Retratos – Marieta dos sem rosto

Foto de Carlos Matos

Marieta é educada e está naquela idade indefinida, deve ter passado dos quarenta mas apesar do cabelo branco, das roupas fora de moda ou sem formato, usa quase sempre batom garrido.
Pelos olhos inquietos, pela agitação quando tem esperar algum tempo, saltitando de um pé para o outro, por uma certa obsessão com certos números ou localizações, percebo sem aviso que há qualquer coisa, no entanto tem um ar de menina algures que nos dá vontade de proteger, é isso que o meu colega já fez uma ou duas vezes, com ar quase paternal.
Vem todos os dias, diz bom dia ou boa tarde, pede as coisas como se tivesse ensaiado, espera as respostas, os objectos, as indicações.
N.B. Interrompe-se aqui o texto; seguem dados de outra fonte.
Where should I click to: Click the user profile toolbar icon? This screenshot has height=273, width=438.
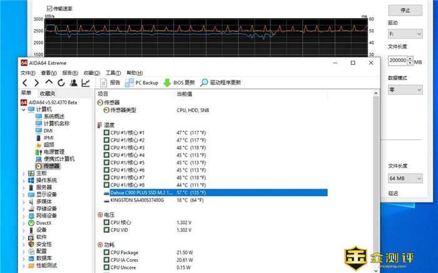[x=73, y=83]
Hoje trás uma blusa de malha verde, um anorak, uma saia escura e sem forma, um batom rosa claro, e os olhos mais inquietos e espera que eu esteja livre para falar comigo sem interrupções, sem saltitar, algures em mim há alarmes que tocam e ao mesmo tempo a preocupação.
Desta vez fala com espontaneidade, diz que é perseguida desde criança, ouve vozes, duas mulheres e um homem, parecem pessoas, mas sabe que não são, nem têm rosto, não sabe se são espíritos ou células malignas que abriga no seu corpo, também me diz que sabe que não são reais mas que ao mesmo tempo são, porque os escuta, dizem coisas ordinárias, sussurram, provocam-na, que já foi a todo o lado, a todas as autoridades, nada podem fazer e ela até percebe, ninguém os escuta só ela, diz-me que a provocam de tal forma que por vezes reage, acaba por lhes ter de gritar, no autocarro, no elétrico, no supermercado, que isso acaba por incomodar as restantes pessoas, mas que lhes tem de os por na ordem, pedir que se afastem que deixem em paz, que fica com falta de ar e a tremer, que os atura desde menina, sempre piores, esses sem rosto, mas que se sente bem ali e tem medo que entrem…
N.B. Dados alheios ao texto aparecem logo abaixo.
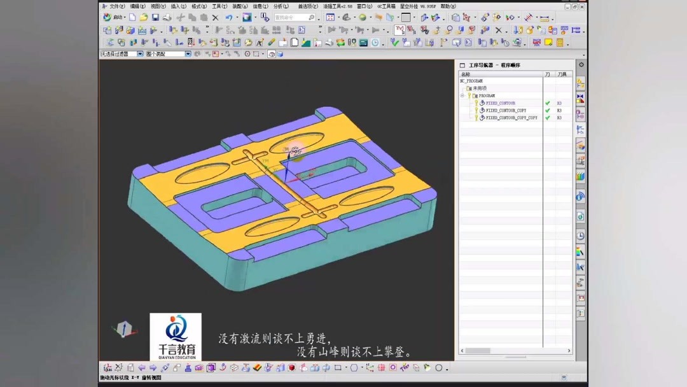Open a new part with the New icon
The height and width of the screenshot is (387, 687).
[133, 17]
Isto é dito de um folego só, com as mãos pousadas na minha frente, olho-a nos olhos, o meu rosto ao nível do dela, pouso as minhas mãos sobre as suas, digo-lhe de uma forma calma:
“Acalme-se Marieta, aqui está segura, está entre amigos, aqui eles não entram, eu vou estar aqui e vai estar tudo bem!”
Não sei que espirito me ensinou, sussurrou, inspirou, de repente acalma-se, relaxa-se, sorri e diz “Que bom, obrigado!”
Vai para o seu local favorito, não a ouço murmurar sozinha, quando se despede é com um sorriso e até amanhã.
Parece que recuei uns anos e que disse aos meus filhos, que o monstro debaixo da cama foi para outro lado porque o varri e passaram a dormir sem medos.
Espero que a Marieta durma sem medo…por outro lado acho que se convenceu que eu existo, que a defendo e eu sinto-me aceite também.